This is a good question! I couldn't find any reference for this, but here are my thoughts.
What does it mean to have a gapped / gapless boundary? It means that, keeping the bulk intact, we can tweak the Hamiltonian terms near the boundary and see what kind of spectrum it produces, comparing it to the case with no boundaries.
With this definition, it is trivial to see that the toric code (or any state/phase for that matter) can have arbitrarily complicated boundaries. We can always dress the boundary with a CFT, and this will give us "toric code with gapless boundary conditions". (1)

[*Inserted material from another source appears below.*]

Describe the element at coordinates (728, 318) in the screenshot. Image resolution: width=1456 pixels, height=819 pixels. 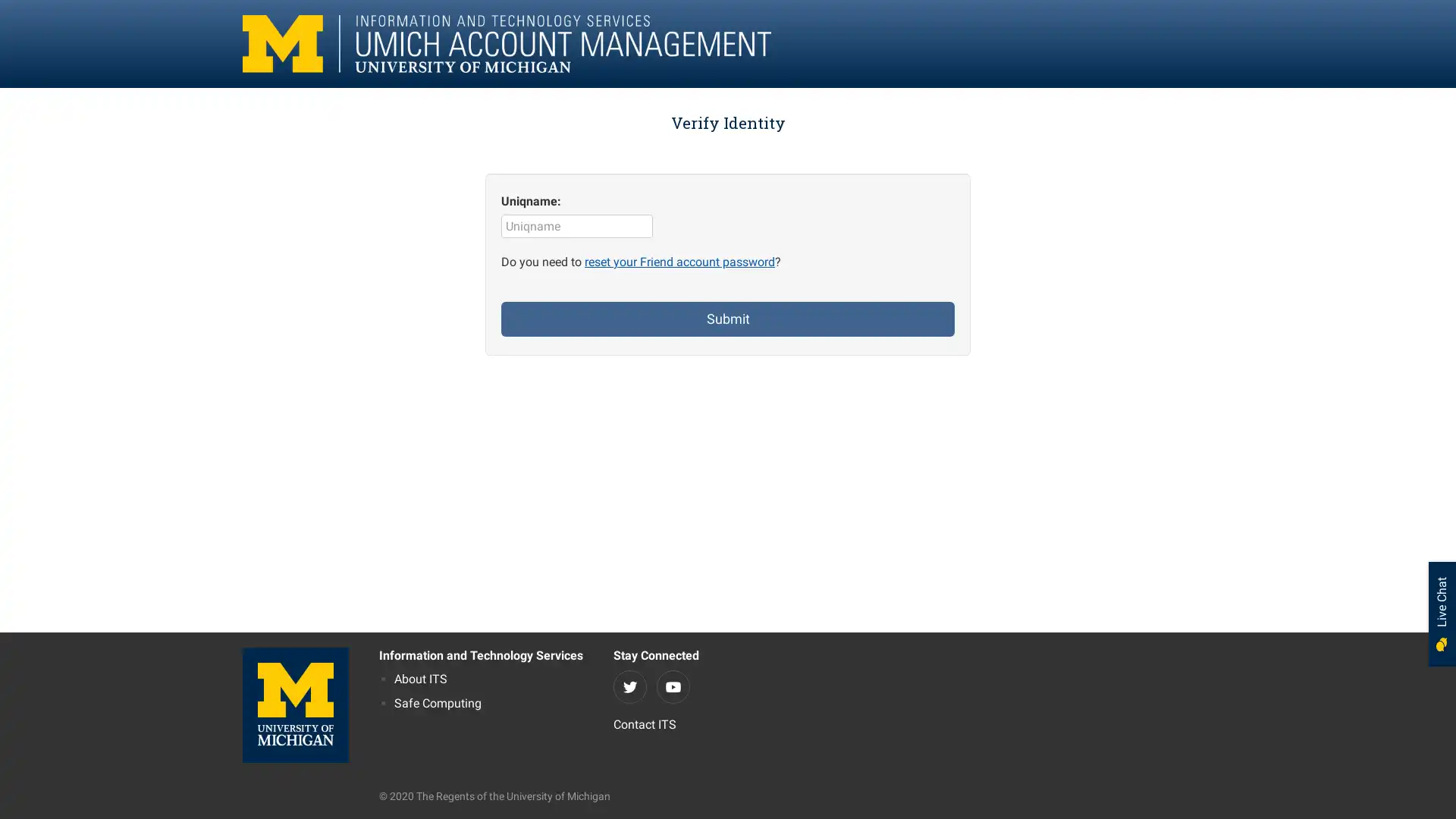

This is why it is useful to use the language "admits", as you highlight in your question. The interesting question to ask is "What is the simplest$^\text{a}$ boundary that this phase admits?" Of course we can make the boundary arbitrarily complicated regardless of the bulk phases, but some bulk phases do not allow for "simple" boundaries, and this is what is exotic about Symmetry protected topological phases (SPT) and Topological order (TO). In more technical language, general SPTs and TO induce an anomaly on its boundary, which implies that the boundary must necessarily be nontrivial$^\text{b}$.

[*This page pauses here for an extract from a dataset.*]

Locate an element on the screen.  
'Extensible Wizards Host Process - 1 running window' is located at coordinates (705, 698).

The solution (1) for "does the toric code have a gapless boundary condition?" may be unappealing, so here is a more natural solution. Consider the toric code with smooth boundaries (I am using the convention $B_p = \prod X$). Add a boundary term $\Delta H_{lb} = -\lambda X_{lb}$, where ${lb}$ is summed over the qubits on the smooth edge. Note that $A_{vb}$, where $vb$ are vertices on the smooth boundary has nontrivial commutation with this boundary Hamiltonian. But all the other terms in the toric code Hamiltonian commute among themselves and with these terms so we can set them all to $+1$. Now let us focus on $\Delta H_{lb}$ and $A_{vb}$.
You can see that they have the same algebra as the terms in a transverse field Ising model$^\text{c}$. Therefore, there is a phase transition at $\lambda = 1$. Here, the boundary transitions from smooth to rough boundary (seen by setting $\lambda \to \infty$). The critical point corresponds to 2D Ising CFT on the boundary, and setting $\lambda = 1$ gives you toric code with gapless boundary conditions.
$^\text{a}$Simple usually refers to low central charge for gapless boundaries, low GSD for gapped boundaries. Gapped being simpler than gapless.
$^\text{b}$Naively, this is not true for the toric code since it admits a gapped boundary. But the boundary of the toric code is indeed anomalous in a certain sense, described in Schuster et al.
$^\text{c}$There is a caveat here. Strictly speaking, the effective boundary Hilbert space is the TFIM restricted to $\mathbb{Z}_2$ global symmetry singlet sector, but this does not affect the transition. Indeed, this restriction is related to the boundary anomaly and there is a good review in section II of Schuster et al.